━━━ Task input ━━━

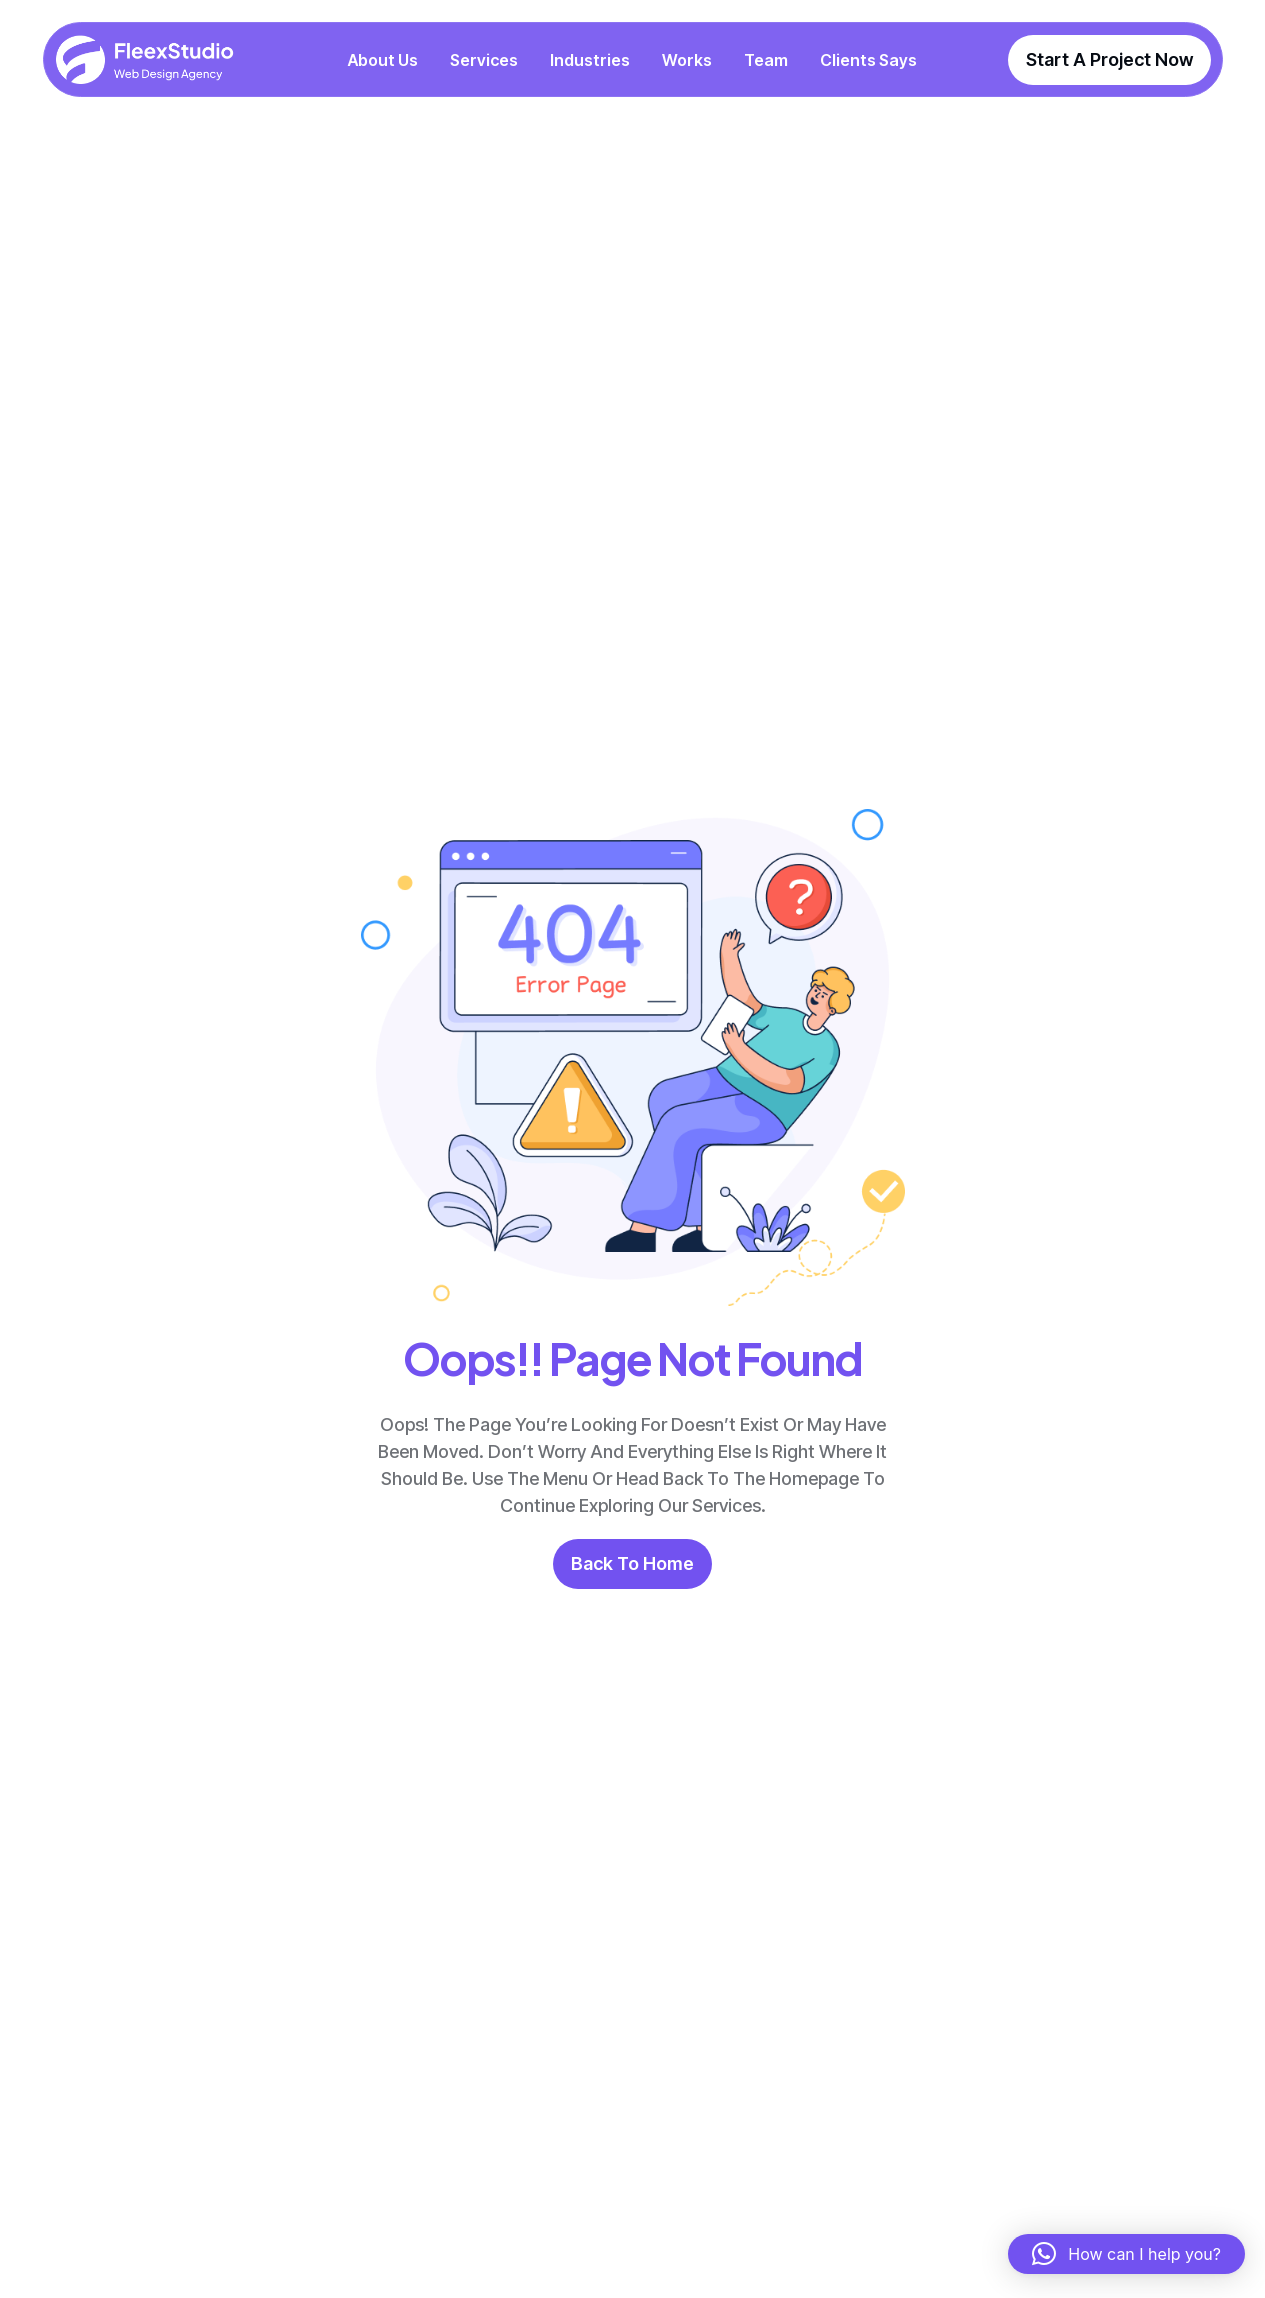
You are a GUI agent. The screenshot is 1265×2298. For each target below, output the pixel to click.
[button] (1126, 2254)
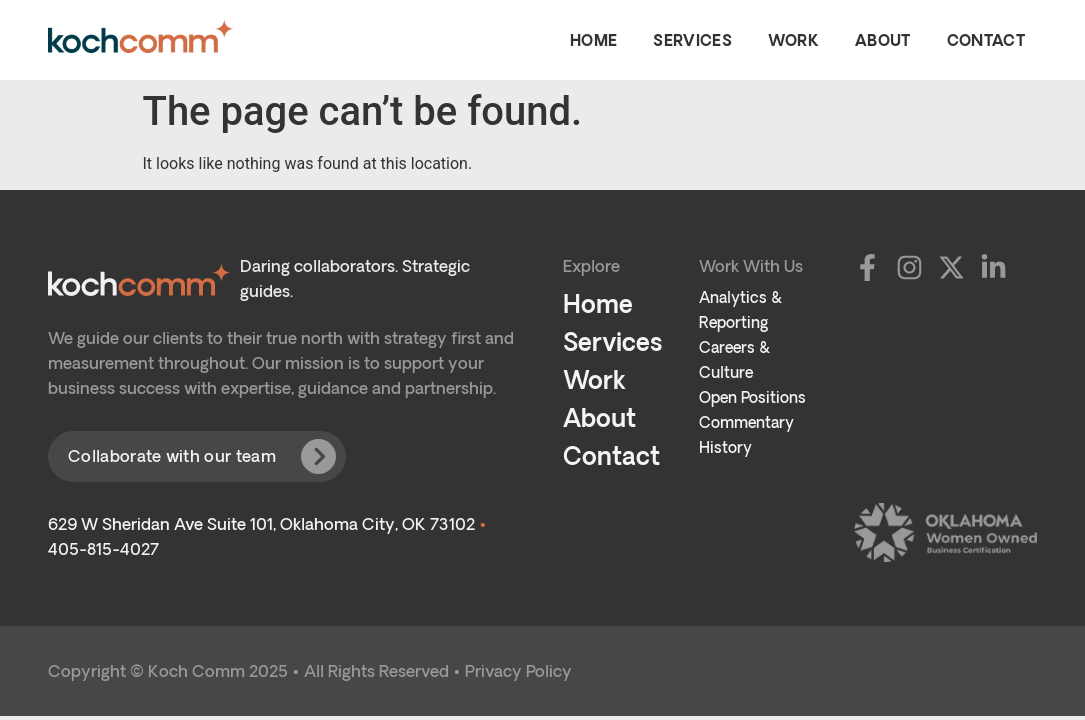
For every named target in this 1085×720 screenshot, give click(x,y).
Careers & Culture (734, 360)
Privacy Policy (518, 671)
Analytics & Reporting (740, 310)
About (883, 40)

━━━

=== Exercise goal ===
Copy every line of the entries above, requests included, but scale each click coordinate in the answers by 2.3 and round it to the nearest whole number, with halves rounded up. Omit the pictures.

=== Exercise solution ===
You are a GUI agent. The screenshot is 1265×2298. For each target below, output the pixel to click.
[button] (2590, 5184)
For every named target in this 1085×720 screenshot, give click(x,y).
Careers & Culture (1688, 828)
Privacy Policy (1191, 1543)
Analytics & Reporting (1702, 713)
About (2031, 92)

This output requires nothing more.